<27r>

Cambridg.
Sept 21 1672.

Sir

That letter which you directed to Stoake in answer to mine from thence I received not as I told you, formerly, but your last wherein you repeated the contents of that I received, & am troubled that I have answered it no sooner; especially since I was obliged to thank you for the Transactions of July, & more particularly for your elegant translation of my Letter published in them, & for the trouble you was pleased to take upon you in inquiring of Mr Cock about his Telescopes.

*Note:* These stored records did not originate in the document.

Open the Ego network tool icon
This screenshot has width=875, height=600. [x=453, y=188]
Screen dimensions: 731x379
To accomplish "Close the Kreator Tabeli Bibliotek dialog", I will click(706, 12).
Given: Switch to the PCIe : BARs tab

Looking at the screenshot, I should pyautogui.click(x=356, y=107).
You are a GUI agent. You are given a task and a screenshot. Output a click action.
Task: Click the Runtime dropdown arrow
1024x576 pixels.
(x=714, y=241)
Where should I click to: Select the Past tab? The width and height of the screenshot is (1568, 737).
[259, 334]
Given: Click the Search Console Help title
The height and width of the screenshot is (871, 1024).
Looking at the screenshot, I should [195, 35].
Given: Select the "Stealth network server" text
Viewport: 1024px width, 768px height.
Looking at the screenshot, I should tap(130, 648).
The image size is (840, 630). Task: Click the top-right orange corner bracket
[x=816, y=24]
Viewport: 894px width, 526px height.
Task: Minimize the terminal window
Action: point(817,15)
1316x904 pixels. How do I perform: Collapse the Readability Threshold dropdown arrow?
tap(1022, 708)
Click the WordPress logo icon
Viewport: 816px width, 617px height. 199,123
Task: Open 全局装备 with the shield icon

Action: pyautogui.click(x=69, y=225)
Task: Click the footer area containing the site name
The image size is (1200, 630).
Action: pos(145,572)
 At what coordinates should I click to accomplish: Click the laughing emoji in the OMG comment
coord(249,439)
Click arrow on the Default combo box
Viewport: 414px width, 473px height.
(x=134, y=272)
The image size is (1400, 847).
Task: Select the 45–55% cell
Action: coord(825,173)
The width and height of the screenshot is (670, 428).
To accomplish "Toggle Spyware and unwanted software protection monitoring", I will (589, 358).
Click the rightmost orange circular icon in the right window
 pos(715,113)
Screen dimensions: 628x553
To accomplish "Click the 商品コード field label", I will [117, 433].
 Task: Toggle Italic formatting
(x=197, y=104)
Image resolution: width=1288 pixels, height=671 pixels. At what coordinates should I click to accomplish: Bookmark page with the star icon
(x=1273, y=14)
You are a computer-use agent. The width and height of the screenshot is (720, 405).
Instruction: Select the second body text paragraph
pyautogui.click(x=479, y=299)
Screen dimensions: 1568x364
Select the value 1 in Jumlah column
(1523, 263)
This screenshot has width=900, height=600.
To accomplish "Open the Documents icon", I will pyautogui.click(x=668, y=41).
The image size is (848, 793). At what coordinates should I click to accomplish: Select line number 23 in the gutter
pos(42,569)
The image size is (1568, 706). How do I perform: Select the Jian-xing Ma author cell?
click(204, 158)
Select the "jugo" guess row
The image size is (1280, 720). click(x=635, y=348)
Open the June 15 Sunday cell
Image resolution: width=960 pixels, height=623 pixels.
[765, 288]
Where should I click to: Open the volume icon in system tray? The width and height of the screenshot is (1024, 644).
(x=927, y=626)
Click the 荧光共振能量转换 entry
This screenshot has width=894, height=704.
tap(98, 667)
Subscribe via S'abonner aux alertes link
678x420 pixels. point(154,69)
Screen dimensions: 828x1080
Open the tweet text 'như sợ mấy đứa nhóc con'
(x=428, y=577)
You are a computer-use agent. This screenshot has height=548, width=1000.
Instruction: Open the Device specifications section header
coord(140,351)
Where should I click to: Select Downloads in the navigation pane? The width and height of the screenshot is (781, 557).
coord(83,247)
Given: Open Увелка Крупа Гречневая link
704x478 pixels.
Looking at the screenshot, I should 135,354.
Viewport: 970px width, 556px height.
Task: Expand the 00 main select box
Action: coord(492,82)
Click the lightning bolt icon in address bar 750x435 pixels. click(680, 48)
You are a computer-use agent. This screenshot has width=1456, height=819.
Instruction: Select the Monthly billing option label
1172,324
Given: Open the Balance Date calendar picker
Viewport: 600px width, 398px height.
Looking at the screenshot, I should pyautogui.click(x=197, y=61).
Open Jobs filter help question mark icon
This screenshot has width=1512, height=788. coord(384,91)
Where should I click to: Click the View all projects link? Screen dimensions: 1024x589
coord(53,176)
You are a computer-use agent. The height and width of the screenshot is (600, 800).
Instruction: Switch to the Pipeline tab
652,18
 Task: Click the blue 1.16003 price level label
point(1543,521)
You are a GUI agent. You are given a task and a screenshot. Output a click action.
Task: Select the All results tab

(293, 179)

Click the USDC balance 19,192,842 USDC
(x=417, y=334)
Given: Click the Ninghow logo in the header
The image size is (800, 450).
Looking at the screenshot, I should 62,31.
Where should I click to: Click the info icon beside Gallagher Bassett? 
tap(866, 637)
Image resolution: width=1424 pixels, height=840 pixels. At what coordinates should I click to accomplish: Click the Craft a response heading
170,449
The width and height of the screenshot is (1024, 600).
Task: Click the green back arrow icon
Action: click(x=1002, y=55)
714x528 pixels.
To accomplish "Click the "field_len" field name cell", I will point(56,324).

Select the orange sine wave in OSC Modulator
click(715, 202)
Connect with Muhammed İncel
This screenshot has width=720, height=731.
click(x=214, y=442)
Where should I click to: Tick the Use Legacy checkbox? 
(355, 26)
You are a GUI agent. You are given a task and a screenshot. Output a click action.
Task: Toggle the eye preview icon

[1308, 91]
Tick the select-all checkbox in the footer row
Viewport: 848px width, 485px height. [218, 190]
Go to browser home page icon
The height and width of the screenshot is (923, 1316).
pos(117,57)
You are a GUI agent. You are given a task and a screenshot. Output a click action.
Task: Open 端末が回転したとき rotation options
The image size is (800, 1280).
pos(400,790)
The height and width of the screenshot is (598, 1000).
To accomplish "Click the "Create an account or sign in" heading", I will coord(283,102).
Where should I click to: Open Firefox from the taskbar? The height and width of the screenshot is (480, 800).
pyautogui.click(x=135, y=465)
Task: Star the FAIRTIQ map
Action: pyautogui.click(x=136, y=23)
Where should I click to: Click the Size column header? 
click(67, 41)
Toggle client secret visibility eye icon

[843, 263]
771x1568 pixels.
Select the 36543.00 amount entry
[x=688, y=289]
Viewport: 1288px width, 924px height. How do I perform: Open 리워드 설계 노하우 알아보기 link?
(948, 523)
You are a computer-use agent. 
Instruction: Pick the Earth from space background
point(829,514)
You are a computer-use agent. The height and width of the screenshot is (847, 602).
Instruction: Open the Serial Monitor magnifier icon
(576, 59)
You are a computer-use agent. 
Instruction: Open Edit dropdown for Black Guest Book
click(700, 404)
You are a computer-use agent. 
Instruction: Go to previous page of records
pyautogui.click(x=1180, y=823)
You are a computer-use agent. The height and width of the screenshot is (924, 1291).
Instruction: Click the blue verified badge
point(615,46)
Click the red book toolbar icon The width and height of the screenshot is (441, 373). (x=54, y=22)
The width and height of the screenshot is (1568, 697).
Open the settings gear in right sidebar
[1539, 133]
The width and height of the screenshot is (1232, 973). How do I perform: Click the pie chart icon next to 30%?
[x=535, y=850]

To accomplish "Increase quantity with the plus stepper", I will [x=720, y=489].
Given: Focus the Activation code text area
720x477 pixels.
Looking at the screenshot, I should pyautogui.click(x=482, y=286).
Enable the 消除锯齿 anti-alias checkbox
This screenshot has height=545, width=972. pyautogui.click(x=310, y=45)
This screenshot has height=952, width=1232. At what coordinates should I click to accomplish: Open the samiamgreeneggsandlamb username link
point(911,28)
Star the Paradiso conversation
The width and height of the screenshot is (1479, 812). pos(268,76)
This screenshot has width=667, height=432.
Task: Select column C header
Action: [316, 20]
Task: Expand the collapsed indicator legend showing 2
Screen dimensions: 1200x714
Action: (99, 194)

To comply with your intimation of communicating Experiments proper for determining the Quæres which that Letter conteined I drew up a series of such Experiments on designe to reduce the Theory of colours to Propositions & prove each Proposition from one or more of those Experiments by the assistance of common notions set down in the form of Definitions & Axioms in imitation of the Method by which Mathematitians are wont to prove their doctrines. And that occasioned my suspension of an answer, in hopes my next should have conteined the said designe. But before it was finished falling upon some other buisiness, of which I have my hands full, I was obliged to lay it aside, & now know not when I shall take it again into Consideration. However if the Answer to Mr Hooks Considerations will conduce to the determination of any of those Quæres (as in some particulars I think it will) you may if you think fit, publish it; To which end I desire you to mitigate any expressions that seem <27v> harsh, that its publication as you intimated may be done to common satisfaction. And though I intend at present nothing further for the publick, yet if to any of your private acquaintance that endeavour to satisfy themselves by an experimentall determination of those Quæres, Experiments sufficient to determin them all occur not; upon your intimation of the particulars which they stick at, I shall for your sake doe my endeavour as much as I can in short to supply what they desire

I have not yet perused those two books you mention. But by your description of the first in the Transactions it seems to contein a Doctrin most highly probable, & in the latter I expect to meet with many things as improbable. And then that particular which you mention I know not what can be more difficult.

I am sorry for the miscarriage of your afforesaid letter & blame my selfe for my Postscript suspecting that may have occasioned in yours what you would not have fall into other hands then those of

Sir

Your humble Servant

Newton.

<27av>

These

To Henry Oldenburg Esquire
at his house about the middle
of the old Pall-Mail in

Westminster

London.

Received Sept. 23. 72

2
Answered Sept. 24.

Received Sept. 23. 72. Answered Sept. 24. of Salvetti's making his Telescope: to move him to prosecute it, as well as to put out of doubt his doctrine of Colors. Of Th. Huyck. Of Hugens his sense about his doctrine of Colors.